Huzefa emphasised, “The GO will strike a death knell for their (students’) secular education” and contended that disallowing hijab would create barriers for education and fraternity. He said it would go contrary to the principle of fraternity in the preamble of the Constitution, if it is said that hijab would not be allowed.

Citing PUCL report, Ahmadi submitted that several students dropped out of school after the Karnataka High Court judgment on hijab on March 15. However, the top court expressed reservation on the neutrality of the report.

Huzefa said if somebody is being provoked by girls wearing hijab that person should have a sense of brotherhood and fraternity.
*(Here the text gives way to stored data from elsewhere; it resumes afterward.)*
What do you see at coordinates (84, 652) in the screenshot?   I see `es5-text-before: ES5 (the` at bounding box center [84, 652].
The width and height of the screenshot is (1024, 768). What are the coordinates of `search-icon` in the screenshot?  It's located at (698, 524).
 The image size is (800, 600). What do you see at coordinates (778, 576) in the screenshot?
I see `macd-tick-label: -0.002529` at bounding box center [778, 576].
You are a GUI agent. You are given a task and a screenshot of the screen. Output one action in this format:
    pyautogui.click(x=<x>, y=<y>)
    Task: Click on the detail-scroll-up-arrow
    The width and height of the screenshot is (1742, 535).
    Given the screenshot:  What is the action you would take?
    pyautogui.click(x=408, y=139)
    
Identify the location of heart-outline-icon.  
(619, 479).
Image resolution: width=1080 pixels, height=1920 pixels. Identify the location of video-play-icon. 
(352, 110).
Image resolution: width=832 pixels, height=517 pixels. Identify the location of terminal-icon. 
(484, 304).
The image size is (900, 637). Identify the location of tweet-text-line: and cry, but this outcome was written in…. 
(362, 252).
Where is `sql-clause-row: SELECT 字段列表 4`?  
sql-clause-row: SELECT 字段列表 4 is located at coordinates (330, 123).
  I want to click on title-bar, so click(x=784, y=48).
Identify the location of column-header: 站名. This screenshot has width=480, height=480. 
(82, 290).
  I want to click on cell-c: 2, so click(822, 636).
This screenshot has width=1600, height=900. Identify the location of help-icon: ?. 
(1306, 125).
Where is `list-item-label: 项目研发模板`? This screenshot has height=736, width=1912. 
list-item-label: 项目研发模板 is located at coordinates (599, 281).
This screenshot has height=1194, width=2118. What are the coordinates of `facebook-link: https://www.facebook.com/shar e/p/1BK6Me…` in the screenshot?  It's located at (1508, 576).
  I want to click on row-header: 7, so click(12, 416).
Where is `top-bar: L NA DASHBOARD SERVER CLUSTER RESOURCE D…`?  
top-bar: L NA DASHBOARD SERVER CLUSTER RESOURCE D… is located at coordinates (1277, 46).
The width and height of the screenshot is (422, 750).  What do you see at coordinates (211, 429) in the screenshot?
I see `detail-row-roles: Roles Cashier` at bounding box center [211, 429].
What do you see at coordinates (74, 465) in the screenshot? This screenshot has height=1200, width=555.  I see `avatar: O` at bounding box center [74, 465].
Earlier during the day, senior advocate Rajeev Dhavan, representing some petitioners, submitted before the top court that once it was shown that wearing a hijab is a bonafide practice then it was permitted, while citing the apex court’s decision in the Bijoe Emmanuel case. Dhavan said that the conclusion of the Karnataka High Court was puzzling, as it said hijab was not mandatory due to the absence of prescription of penalties.

The bench queried Dhavan that his argument was that the courts were not equipped to decide the matter, and if a dispute arises then which forum will decide it? Dhavan said what was the dispute? Whether hijab was an essential practice? He added that hijab was worn all over the country, and as long as it was bonafide and prevalent, the practice must be allowed and there was no need to refer to the religious text.

On September 12, Senior advocate Yusuf Mucchala, representing petitioners in the hijab ban case, told the Supreme Court that Karnataka High Court faulted by opining wearing of the headscarf is not an essential practice of Islam, since the court had no expertise in the filed suit, it should not have gone into issue whether hijab was an essential religious practice by interpreting the Quran.

The hearing on the petitions challenging the Karnataka High Court’s judgement of March 15 upholding ban on Hijab in pre-university colleges will continue on Thursday.